The shadow minister for local government feels it will badly hit small hotels and guest houses in Perth and Kinross.
His concerns were supported by the Federation of Small Businesses (FSB) Scotland who said the proposed tax would impose a burden on small hotels and B&Bs in terms of additional administration costs.
Edinburgh City Council has claimed the Transient Visitor Levy (tourist tax) could raise an extra £11 million a year, to be spent on growing tourism and managing its impact in the Scottish capital.
After initially opposing the scheme, the Scottish Government is setting up a consultation process on the proposal.
Other Scottish councils are also considering introducing the tax, including Highland Council who feel money raised from the levy could either be reinvested in services that help tourism or go towards paying for local services.
However, a spokesperson for Perth and Kinross Council stated the local authority has no plan to introduce the tourism tax.

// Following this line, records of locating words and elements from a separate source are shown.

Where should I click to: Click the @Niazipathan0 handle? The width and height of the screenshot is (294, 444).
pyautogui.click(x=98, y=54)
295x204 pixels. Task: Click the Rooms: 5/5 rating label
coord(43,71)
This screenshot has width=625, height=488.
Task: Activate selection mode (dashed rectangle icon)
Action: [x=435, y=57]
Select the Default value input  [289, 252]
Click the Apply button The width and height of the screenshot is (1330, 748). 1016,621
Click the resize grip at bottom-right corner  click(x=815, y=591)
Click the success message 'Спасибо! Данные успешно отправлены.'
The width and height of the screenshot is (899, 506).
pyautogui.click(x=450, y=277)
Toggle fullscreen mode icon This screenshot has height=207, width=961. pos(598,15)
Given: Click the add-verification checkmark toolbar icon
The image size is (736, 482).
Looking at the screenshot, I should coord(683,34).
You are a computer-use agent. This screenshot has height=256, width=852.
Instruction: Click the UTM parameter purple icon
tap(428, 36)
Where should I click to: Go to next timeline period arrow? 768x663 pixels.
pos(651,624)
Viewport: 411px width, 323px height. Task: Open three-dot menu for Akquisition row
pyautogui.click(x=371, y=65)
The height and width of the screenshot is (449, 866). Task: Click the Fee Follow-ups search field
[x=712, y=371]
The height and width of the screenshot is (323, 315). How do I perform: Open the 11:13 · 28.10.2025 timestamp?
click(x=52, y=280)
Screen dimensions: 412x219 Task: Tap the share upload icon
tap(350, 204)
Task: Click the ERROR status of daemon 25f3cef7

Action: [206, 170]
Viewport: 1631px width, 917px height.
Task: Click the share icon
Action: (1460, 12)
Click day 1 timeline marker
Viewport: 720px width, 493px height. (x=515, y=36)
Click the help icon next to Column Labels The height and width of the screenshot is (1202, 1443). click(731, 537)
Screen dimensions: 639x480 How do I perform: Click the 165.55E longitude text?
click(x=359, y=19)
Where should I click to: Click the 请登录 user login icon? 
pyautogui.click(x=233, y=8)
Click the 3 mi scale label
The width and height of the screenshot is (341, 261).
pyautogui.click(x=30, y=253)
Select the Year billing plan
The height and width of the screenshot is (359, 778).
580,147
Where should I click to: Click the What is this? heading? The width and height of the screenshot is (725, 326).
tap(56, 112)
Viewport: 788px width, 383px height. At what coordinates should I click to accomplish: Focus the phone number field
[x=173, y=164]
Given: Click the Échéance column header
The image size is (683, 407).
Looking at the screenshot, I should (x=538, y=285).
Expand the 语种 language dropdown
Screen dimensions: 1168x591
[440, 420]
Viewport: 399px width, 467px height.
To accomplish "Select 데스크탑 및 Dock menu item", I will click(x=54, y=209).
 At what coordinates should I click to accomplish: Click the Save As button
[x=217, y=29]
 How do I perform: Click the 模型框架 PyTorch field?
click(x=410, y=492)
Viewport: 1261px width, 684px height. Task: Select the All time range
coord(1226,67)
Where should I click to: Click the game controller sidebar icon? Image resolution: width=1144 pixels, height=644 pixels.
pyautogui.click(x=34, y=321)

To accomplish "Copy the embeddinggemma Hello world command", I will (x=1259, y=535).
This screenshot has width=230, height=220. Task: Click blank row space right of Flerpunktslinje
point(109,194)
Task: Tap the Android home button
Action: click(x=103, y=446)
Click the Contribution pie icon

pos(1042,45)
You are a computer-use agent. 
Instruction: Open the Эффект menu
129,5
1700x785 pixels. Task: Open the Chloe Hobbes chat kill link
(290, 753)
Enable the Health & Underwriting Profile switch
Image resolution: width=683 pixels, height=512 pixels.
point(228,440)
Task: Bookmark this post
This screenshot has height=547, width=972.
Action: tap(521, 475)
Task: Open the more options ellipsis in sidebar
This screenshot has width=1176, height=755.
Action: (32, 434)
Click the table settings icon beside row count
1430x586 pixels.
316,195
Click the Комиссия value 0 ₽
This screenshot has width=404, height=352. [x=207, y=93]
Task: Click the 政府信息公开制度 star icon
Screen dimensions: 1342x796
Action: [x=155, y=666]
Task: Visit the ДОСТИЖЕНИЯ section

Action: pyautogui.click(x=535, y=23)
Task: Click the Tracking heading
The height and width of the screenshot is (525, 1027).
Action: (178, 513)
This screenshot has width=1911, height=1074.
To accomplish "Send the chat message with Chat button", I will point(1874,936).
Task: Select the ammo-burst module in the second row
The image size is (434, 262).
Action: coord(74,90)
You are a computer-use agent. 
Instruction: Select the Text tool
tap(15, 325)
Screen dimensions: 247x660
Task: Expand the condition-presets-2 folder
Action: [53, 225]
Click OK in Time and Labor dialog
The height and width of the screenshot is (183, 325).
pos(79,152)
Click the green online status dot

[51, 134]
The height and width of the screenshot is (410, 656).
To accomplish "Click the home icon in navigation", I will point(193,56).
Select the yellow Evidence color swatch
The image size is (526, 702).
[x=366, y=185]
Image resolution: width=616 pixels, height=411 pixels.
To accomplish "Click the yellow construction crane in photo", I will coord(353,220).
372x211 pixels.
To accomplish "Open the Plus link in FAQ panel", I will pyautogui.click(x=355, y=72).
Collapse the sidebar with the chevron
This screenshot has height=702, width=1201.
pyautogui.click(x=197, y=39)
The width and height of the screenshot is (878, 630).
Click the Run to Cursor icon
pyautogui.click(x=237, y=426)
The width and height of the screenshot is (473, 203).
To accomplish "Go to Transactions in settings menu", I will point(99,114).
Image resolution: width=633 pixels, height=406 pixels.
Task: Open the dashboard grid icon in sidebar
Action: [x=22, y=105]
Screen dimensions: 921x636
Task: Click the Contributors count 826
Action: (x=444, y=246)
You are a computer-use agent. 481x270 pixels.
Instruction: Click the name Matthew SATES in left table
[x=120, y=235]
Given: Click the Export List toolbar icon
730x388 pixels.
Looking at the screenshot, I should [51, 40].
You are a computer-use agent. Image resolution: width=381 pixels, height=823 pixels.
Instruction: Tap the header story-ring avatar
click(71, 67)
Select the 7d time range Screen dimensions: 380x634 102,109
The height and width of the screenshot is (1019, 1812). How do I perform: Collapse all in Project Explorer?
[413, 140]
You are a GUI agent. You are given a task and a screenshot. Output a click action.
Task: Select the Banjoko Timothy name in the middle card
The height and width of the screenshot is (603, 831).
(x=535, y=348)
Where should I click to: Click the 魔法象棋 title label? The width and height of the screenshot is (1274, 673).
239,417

She said: “There is no current agreement to introduce a tourism tax in Perth and Kinross. When the consultation announced by the Scottish Government is open for responses we will ensure this is shared with councillors to allow them to consider how they wish the council to respond.
“Tourism is an extremely important contribution to the economy of Perth and Kinross with our superb range of cultural, sporting and outdoor activity attractions bringing almost two million tourists into the area annually.
“Perth and Kinross Council is committed to continuing to grow this area by working with local tourism operators, and attracting international quality events to the area.”